» Elenco compiti:
1 - Traduci per favore in inglese questa frase del testo sul post di Ranucci per la morte di Guccini: "Perché esiste una linea invisibile che separa la comunicazione dal narcisismo."
2 - Nel testo sul post di Ranucci per la morte di Guccini, perché l'autore non ha inserito il titolo del proprio romanzo nel necrologio di Guccini? Rispondi in una, due o tre frasi.
3 - Scrivi il seguito del testo sul post di Ranucci per la morte di Guccini, cominciando dopo l'ultima frase.

» Segmento del documento:
===============

È morto Guccini. Comprate Pastorale Siciliana. No, tranquilli. Non l'ho fatto davvero. Non ho pensato di infilare il titolo del mio nuovo romanzo dentro il necrologio di Francesco Guccini. Non mi è venuto in mente di dire: "È morto uno dei più grandi cantautori italiani, e già che ci siamo ricordatevi che il mio libro è in libreria". (Nolan: "È morto Guccini, andate a vedere l'Odissea"). Perché esiste una linea invisibile che separa la comunicazione dal narcisismo. E quando la attraversi, non stai più parlando di Guccini. Stai parlando di te.
È esattamente la sensazione che lascia il post di Sigfrido Ranucci. L'incipit è doveroso: è morto Francesco Guccini. Poi, però, succede qualcosa di straordinario. In poche righe il protagonista smette di essere Guccini e diventa Report. A cazzo di cane: "Noi a Report continueremo a batterci...". La morte di Guccini come aiuto motivazionale: "È morto Guccini, ricordatevi che gli zuccheri fanno male". E subito dopo arriva la chiamata all'azione: volete contribuire insieme a noi a cambiare il mondo? (No, io no, insieme a voi no).
Ma non stavamo parlando di Guccini? È come andare a un funerale, prendere il microfono durante l'omelia e dire: "Comunque ricordatevi di seguire il mio podcast".La morte di una figura pubblica è diventata il gancio emotivo. Il trampolino dell'algoritmo. Il dolore come SEO. Ed è incredibile che questo meccanismo venga utilizzato proprio da chi, per mestiere, denuncia le manipolazioni della comunicazione.
Facciamo un esperimento. "È morto Guccini. Se volete onorare la sua memoria acquistate Pastorale Siciliana. Anche nel mio romanzo si parla di società civile, di Sicilia, di uomini, di verità. Cambiamo il mondo insieme". Vi farebbe schifo? Spero di sì. Perché farebbe schifo anche a me.
E allora perché dovrebbe risultare meno discutibile sostituire Pastorale Siciliana con Report? Il problema non è Report. Il problema è l'egocentrismo digitale che ormai divora tutto. Qualunque fatto deve diventare una rampa di lancio per il proprio marchio personale. Muore un artista? Parliamo di noi. Succede una tragedia? Ricordiamo il nostro spettacolo. Cade un meteorite? Iscrivetevi alla newsletter.

===============

[Dati di origine]
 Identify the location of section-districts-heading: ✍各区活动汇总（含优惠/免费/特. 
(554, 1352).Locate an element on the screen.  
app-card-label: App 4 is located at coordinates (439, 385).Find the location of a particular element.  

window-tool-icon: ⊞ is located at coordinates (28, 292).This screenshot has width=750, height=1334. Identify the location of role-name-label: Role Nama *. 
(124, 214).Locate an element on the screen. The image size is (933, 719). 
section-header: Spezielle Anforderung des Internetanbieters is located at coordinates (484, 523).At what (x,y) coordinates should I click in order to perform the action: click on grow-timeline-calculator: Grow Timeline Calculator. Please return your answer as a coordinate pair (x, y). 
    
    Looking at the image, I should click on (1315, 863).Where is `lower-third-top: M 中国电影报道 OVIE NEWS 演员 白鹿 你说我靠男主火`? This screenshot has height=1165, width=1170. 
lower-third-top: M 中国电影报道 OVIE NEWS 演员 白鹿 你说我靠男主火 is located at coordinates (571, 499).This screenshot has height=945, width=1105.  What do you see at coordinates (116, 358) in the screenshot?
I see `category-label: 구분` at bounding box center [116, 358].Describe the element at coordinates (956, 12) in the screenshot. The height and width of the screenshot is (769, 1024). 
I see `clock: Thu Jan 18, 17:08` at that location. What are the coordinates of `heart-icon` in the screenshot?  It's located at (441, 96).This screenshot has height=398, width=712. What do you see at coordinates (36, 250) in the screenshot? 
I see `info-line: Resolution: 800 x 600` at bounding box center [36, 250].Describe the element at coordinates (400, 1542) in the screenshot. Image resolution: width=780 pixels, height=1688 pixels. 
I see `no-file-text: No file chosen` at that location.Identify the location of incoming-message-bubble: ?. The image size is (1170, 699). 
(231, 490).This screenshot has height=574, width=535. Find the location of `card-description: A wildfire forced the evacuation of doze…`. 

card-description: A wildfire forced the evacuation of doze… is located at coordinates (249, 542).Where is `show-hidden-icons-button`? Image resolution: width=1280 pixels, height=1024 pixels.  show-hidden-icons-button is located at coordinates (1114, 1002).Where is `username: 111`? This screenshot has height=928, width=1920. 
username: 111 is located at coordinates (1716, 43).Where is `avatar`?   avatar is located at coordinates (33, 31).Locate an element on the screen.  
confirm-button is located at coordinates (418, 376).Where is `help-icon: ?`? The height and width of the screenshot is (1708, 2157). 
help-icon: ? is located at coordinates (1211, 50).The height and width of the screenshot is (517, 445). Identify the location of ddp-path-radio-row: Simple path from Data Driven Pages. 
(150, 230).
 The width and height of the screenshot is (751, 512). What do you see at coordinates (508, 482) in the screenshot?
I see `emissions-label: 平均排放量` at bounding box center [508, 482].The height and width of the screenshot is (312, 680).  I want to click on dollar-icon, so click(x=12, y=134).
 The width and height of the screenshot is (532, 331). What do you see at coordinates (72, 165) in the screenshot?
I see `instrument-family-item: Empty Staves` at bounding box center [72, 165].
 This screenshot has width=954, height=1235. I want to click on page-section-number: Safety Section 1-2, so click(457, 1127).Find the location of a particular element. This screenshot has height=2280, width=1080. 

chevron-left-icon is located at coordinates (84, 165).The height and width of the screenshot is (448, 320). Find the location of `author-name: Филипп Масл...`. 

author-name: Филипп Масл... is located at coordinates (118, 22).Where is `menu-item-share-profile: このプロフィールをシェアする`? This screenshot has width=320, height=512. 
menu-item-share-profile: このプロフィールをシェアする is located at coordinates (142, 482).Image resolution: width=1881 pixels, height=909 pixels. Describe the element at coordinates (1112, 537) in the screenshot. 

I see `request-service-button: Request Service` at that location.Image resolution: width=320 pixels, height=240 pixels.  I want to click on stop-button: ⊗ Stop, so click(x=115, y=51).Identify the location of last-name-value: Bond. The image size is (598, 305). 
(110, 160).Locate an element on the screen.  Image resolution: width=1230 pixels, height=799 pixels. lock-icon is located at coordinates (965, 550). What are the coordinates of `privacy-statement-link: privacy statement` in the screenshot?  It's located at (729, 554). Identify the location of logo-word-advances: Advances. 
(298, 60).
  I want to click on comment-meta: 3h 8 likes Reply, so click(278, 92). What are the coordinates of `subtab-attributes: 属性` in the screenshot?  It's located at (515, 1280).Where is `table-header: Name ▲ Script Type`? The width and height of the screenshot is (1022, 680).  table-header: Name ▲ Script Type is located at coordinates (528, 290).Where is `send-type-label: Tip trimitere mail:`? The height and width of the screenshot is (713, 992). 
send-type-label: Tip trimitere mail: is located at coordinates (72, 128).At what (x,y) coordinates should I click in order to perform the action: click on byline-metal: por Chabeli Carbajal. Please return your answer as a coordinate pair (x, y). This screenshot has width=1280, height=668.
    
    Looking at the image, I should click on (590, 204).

===============

» Risultati:
1 - Because there is an invisible line that separates communication from narcissism.

2 - Secondo l'autore esiste una linea invisibile che separa la comunicazione dal narcisismo. Quando la si attraversa, non si parla più di Guccini ma di sé stessi.

3 -
I social hanno trasformato molti comunicatori in immobili sul lungomare: qualunque panorama esista serve soltanto ad aumentare il valore della proprietà. E così Guccini, che ha passato una vita a raccontare gli altri, finisce usato come introduzione a un'autopresentazione. È una forma di cannibalismo comunicativo. anzi, di necrofilia pubblicitaria. Non serve nemmeno la cattiva fede. Anzi, spesso è peggio quando non c'è. Significa che il riflesso è ormai automatico: ogni avvenimento viene immediatamente tradotto nella domanda fondamentale dell'epoca contemporanea. "Come posso far parlare di me?". Il risultato è un mondo in cui nessuno riesce più a stare un passo indietro, nemmeno davanti alla morte.
E la cosa più ironica è che Guccini, probabilmente, avrebbe scritto una canzone proprio su questo. Una ballata feroce su quelli che non riescono a pronunciare un elogio funebre senza infilarci il proprio curriculum. Su quelli che confondono l'impegno con il branding. Su quelli che trasformano perfino un lutto in una campagna di fidelizzazione.
Forse il vero omaggio a Guccini sarebbe stato il silenzio. O semplicemente raccontare chi era, cosa ha lasciato, perché ci mancherà. Senza "noi". Senza "insieme a noi". Senza call to action. E ricordatevi di seguire MOW.
P.S. Da oggi si potrà tranquillamente dire che Ranucci è uno Scanzi che non ce l'ha fatta.